An 84% reduction in hazard of death was observed among women taking both statins and aspirin compared with other subgroups (HR=0.16; 95% CI, 0.07-0.38). The association was significant (P<.01).

“This survival advantage is very provocative because many women take statins and aspirin,” Nevadunsky told HemOnc Today. “This might be able to help us understand the way these cancers work, so that we can prevent and treat them more effectively.”

Survival outcomes were better in both hyperlipidemic groups compared with those who did not have hyperlipidemia (P=.036).

The researchers stratified the hyperlipidemia groups by aspirin use.

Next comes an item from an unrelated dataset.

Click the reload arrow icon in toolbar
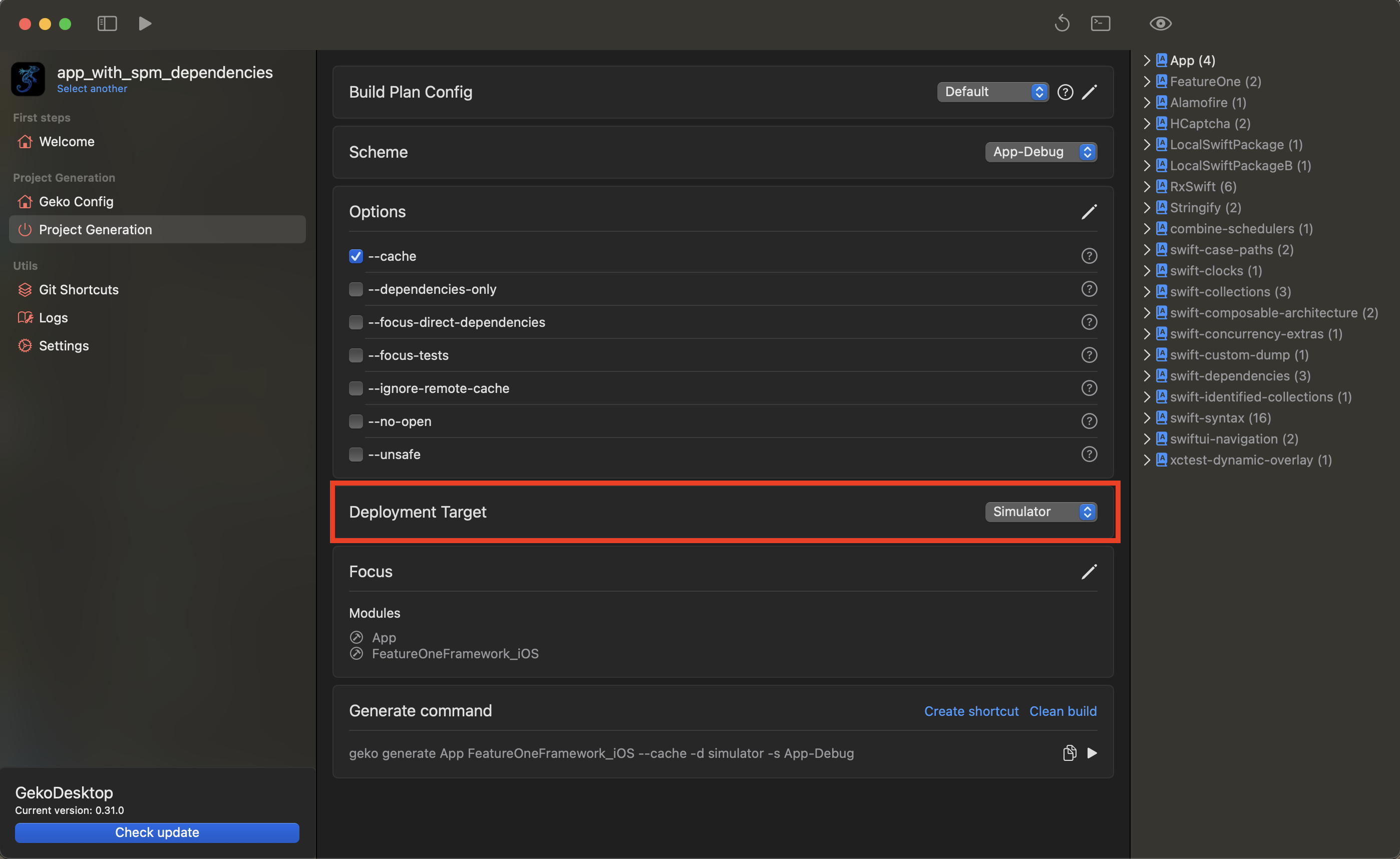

Results of this analysis indicated that aspirin use among women with hyperlipidemia was associated with significant improvements in survival compared with other aspirin users (P=.01).

Multivariate analysis results indicated a 45% decrease in hazard of death associated with statin use compared to women who did not have hyperlipidemia (HR=0.55; 95% CI, 0.35-0.87).

“We may be able to exploit that information to develop new and better treatments for these cancers,” Nevadunsky said. “It may help us figure out how and why certain women develop cancer and why some women’s cancers respond to treatment while other women may die from their disease.”

Aspirin use yielded better survival outcomes than non-aspirin use (HR=0.47; 95% CI, 0.29-0.76).

For more information:

Spoozak LA. #5592. Presented at: ASCO Annual Meeting; May 31-June 4, 2013; Chicago.

Disclosure: The researchers report no relevant financial disclosures.